MATERIAL FOR THE TASK
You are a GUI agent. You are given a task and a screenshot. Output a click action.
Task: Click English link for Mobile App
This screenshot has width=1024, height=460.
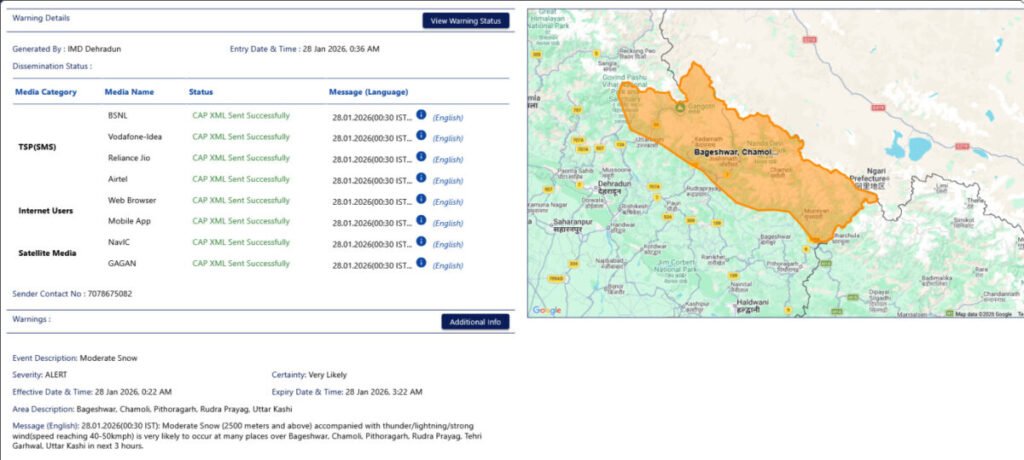click(x=447, y=223)
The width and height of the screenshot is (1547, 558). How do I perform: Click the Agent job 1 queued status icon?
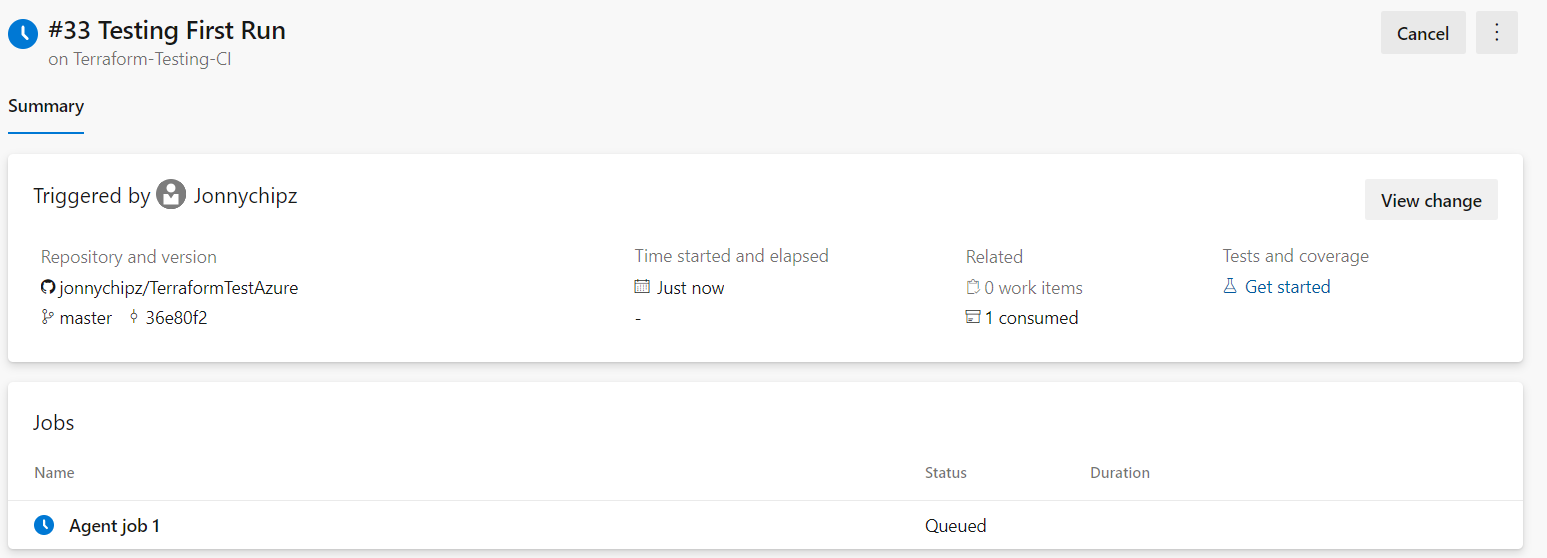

EXERCISE DETAILS
Each line of the material above should be set down exactly, with no pictures.

EXERCISE SOLUTION
You are a GUI agent. You are given a task and a screenshot. Output a click action.
Task: Click English link for Mobile App
This screenshot has width=1024, height=460.
click(x=447, y=223)
The width and height of the screenshot is (1547, 558). How do I perform: Click the Agent job 1 queued status icon?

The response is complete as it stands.